▸ Instructions for the task
Express the listing, from its start through the line containing "coord(789,490)" (inclusive), as a two-column CSV with the header instruction,response. Each request gets one row, with its text and its answer each in a single quoted field and line breaks replaced by spaces.

+++

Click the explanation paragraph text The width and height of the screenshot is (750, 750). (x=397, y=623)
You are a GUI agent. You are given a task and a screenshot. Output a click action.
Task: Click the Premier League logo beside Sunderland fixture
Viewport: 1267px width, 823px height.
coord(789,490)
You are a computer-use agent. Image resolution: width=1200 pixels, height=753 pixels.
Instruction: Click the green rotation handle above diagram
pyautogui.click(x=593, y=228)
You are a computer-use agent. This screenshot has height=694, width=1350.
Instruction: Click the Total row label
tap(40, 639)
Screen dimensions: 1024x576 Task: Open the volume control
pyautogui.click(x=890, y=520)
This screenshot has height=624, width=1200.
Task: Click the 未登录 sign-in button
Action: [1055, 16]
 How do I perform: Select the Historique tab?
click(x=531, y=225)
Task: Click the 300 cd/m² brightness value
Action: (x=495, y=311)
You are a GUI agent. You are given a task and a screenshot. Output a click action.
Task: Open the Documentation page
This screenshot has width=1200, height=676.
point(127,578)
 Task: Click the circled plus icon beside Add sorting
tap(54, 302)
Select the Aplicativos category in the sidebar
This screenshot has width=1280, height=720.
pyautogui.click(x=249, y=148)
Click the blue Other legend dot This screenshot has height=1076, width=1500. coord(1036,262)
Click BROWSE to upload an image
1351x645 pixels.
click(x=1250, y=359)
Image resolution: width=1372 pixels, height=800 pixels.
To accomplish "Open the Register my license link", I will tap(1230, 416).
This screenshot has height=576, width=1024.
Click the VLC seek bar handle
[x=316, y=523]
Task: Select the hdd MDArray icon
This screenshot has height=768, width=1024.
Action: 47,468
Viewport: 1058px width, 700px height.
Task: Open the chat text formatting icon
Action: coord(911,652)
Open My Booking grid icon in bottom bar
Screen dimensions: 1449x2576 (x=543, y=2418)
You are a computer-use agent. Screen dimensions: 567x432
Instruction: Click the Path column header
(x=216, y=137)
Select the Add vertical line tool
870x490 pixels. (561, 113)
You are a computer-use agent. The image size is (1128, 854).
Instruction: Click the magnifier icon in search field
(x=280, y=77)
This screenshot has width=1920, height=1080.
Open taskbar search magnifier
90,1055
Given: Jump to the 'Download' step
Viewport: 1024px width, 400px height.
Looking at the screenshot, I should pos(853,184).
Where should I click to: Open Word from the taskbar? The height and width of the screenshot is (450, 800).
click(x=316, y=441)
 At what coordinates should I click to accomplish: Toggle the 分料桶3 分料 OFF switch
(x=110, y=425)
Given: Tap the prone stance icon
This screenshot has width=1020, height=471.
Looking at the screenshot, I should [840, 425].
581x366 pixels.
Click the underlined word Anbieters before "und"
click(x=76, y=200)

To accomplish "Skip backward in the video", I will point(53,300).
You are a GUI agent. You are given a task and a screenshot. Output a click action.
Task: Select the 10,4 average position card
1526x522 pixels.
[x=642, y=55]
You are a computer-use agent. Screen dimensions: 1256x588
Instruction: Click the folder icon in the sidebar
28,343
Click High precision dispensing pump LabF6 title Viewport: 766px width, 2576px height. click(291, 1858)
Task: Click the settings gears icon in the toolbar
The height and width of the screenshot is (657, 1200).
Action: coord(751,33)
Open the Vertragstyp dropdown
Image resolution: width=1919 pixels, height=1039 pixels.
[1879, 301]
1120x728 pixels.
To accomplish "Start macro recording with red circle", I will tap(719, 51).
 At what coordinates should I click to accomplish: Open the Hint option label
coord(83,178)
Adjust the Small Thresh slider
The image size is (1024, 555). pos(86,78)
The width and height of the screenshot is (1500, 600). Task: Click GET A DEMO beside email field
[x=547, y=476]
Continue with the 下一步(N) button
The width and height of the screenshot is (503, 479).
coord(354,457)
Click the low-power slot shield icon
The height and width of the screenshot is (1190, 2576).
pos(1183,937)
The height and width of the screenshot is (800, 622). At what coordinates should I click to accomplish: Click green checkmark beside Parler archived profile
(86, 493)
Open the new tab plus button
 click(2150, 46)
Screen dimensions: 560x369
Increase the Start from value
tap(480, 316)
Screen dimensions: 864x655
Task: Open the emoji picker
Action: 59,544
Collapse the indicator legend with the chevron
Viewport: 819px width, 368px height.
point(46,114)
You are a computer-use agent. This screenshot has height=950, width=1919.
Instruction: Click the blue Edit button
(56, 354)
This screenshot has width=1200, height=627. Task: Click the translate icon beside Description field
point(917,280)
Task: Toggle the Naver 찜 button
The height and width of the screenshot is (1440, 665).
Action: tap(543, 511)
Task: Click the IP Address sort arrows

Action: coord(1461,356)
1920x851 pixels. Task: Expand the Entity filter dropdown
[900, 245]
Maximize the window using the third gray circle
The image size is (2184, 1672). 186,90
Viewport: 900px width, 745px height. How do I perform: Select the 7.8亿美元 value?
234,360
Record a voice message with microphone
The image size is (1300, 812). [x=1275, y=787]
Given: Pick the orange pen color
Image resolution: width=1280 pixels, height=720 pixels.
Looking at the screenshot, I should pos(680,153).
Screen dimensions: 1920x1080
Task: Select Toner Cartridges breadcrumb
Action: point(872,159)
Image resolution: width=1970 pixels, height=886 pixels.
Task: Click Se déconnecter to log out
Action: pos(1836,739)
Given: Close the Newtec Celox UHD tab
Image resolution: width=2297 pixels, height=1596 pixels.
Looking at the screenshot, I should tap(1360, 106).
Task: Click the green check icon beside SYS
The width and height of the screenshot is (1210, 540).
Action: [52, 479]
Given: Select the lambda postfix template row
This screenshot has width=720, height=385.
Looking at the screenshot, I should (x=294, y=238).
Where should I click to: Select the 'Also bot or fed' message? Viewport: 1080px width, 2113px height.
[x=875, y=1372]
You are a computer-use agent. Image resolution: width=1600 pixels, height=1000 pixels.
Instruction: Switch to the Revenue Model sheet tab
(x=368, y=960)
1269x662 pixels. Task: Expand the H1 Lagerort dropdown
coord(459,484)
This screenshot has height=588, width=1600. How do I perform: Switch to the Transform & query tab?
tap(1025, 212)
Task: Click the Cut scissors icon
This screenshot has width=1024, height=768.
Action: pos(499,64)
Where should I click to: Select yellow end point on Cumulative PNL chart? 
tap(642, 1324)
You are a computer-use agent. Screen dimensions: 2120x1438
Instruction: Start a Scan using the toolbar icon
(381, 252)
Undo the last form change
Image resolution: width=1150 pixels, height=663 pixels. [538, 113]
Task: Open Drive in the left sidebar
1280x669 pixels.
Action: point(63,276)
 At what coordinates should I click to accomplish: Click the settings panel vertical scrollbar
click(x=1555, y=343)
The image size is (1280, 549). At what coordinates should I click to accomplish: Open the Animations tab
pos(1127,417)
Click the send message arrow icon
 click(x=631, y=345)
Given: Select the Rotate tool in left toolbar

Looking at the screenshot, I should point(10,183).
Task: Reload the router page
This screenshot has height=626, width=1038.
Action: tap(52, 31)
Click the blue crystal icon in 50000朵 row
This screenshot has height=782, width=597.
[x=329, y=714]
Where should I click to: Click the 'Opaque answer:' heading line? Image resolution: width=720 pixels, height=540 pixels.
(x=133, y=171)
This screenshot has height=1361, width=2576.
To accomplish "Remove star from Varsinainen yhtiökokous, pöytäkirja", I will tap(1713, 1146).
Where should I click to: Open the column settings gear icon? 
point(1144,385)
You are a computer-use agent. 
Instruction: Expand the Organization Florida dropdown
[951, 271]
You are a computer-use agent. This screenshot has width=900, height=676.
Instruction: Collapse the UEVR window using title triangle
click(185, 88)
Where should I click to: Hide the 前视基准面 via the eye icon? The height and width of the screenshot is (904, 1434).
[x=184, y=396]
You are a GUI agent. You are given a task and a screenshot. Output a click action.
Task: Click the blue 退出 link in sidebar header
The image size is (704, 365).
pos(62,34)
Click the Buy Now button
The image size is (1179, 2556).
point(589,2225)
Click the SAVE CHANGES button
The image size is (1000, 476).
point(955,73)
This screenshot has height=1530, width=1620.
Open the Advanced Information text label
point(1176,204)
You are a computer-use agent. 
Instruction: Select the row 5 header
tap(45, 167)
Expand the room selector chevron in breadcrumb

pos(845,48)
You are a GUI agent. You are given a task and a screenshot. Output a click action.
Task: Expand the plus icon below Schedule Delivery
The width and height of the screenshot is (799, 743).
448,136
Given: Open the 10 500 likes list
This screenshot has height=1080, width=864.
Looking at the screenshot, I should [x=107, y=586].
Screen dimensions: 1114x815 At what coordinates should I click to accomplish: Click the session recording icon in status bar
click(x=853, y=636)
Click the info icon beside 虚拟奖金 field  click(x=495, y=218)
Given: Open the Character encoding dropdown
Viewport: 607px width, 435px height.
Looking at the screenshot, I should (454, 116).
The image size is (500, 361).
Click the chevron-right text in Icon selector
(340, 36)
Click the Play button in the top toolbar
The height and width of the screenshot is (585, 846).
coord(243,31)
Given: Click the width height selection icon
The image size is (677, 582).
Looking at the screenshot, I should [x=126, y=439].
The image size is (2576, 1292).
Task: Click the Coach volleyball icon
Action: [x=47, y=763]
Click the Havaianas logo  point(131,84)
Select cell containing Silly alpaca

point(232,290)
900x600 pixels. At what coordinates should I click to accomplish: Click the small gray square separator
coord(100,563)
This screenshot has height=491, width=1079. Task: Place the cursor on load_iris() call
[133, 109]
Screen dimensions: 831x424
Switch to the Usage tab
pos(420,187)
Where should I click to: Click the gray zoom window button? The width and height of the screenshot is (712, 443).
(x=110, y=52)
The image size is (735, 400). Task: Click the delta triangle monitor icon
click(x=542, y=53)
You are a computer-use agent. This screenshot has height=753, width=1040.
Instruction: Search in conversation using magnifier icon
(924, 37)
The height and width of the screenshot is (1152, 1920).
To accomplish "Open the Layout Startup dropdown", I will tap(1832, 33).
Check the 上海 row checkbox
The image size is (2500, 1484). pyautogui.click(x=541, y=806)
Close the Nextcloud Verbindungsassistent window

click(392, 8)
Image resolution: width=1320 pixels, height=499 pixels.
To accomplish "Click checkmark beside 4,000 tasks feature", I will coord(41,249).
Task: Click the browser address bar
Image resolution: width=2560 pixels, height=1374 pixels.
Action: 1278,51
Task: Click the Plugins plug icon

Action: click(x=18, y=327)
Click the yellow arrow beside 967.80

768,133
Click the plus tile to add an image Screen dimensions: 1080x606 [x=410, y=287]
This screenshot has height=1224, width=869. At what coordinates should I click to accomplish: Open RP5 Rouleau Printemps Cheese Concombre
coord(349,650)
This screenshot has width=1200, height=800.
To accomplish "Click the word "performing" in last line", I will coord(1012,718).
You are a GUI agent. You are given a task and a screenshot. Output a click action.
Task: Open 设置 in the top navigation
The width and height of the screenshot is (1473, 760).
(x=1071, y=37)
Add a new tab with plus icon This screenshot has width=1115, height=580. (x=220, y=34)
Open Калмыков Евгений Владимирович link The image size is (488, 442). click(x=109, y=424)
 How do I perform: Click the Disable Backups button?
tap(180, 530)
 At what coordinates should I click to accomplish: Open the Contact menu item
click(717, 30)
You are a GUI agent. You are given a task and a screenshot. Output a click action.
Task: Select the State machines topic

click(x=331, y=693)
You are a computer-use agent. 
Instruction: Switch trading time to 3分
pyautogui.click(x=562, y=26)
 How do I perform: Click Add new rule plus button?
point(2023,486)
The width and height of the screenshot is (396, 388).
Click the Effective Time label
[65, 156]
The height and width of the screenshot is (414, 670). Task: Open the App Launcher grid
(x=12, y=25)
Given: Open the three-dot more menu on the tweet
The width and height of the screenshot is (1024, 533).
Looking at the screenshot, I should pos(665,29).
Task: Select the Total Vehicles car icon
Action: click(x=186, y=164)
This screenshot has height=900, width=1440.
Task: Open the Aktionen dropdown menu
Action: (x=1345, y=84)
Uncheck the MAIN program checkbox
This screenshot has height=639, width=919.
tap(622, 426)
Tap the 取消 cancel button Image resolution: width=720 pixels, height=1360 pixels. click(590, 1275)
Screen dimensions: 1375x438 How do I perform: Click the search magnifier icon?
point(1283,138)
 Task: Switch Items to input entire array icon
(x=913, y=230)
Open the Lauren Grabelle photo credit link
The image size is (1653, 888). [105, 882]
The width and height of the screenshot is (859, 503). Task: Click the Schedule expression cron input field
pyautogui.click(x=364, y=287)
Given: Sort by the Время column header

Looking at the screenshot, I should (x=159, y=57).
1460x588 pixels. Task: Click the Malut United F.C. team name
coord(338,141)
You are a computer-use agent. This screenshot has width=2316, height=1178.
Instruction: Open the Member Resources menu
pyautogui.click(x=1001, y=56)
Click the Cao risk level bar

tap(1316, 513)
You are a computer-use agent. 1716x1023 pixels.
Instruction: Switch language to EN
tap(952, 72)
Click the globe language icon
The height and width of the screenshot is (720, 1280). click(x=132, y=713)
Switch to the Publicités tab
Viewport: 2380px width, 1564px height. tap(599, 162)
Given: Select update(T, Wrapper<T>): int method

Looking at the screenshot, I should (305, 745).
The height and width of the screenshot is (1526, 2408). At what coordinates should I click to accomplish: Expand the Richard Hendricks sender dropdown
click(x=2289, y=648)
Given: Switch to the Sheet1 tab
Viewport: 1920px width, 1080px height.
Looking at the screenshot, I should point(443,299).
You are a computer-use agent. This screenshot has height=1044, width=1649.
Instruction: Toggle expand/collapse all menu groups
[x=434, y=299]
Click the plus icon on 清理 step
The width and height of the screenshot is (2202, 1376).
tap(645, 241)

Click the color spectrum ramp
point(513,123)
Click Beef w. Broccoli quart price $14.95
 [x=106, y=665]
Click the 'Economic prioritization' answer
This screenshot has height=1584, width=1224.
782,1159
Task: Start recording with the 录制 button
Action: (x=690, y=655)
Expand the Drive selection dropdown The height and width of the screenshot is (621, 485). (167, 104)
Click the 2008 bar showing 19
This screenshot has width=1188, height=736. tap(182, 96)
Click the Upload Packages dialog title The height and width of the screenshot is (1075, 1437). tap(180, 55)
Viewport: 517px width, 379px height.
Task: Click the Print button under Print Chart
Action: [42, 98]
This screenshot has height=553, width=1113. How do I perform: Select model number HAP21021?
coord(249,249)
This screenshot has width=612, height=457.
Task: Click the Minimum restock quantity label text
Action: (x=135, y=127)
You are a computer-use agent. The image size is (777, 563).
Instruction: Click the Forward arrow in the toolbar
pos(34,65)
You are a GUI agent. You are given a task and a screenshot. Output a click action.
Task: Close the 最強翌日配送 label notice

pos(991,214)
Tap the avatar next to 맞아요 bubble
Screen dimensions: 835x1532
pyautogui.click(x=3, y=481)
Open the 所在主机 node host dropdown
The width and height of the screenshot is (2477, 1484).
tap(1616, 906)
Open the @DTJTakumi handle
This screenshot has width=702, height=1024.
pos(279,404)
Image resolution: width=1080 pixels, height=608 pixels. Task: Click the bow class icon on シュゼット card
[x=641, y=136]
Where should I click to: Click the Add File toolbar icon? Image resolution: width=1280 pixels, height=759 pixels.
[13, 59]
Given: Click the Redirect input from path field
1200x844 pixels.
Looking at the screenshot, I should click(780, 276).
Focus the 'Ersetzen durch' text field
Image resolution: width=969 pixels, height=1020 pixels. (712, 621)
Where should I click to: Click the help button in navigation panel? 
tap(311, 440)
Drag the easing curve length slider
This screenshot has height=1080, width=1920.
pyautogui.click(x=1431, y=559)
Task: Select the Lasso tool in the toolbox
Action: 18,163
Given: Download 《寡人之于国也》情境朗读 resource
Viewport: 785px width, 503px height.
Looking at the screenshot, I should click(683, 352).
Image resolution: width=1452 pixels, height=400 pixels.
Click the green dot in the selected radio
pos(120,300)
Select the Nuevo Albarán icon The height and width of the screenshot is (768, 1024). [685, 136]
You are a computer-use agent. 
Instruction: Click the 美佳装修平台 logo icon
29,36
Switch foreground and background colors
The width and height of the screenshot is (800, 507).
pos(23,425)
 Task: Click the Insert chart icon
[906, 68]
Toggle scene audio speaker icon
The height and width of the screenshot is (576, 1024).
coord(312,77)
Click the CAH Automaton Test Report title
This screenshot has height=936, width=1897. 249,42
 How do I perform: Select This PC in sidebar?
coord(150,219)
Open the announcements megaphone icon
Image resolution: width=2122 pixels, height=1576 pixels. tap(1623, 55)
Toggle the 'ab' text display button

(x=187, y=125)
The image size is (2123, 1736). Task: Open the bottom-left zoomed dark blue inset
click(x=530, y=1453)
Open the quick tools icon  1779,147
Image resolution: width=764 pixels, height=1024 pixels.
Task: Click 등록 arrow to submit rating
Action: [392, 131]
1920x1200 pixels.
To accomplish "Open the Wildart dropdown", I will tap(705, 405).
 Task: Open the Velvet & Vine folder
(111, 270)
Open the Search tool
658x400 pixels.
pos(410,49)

+++

▸ Complete output
instruction,response
"Click the explanation paragraph text The width and height of the screenshot is (750, 750).","(x=397, y=623)"
"You are a GUI agent. You are given a task and a screenshot. Output a click action. Task: Click the Premier League logo beside Sunderland fixture Viewport: 1267px width, 823px height.","coord(789,490)"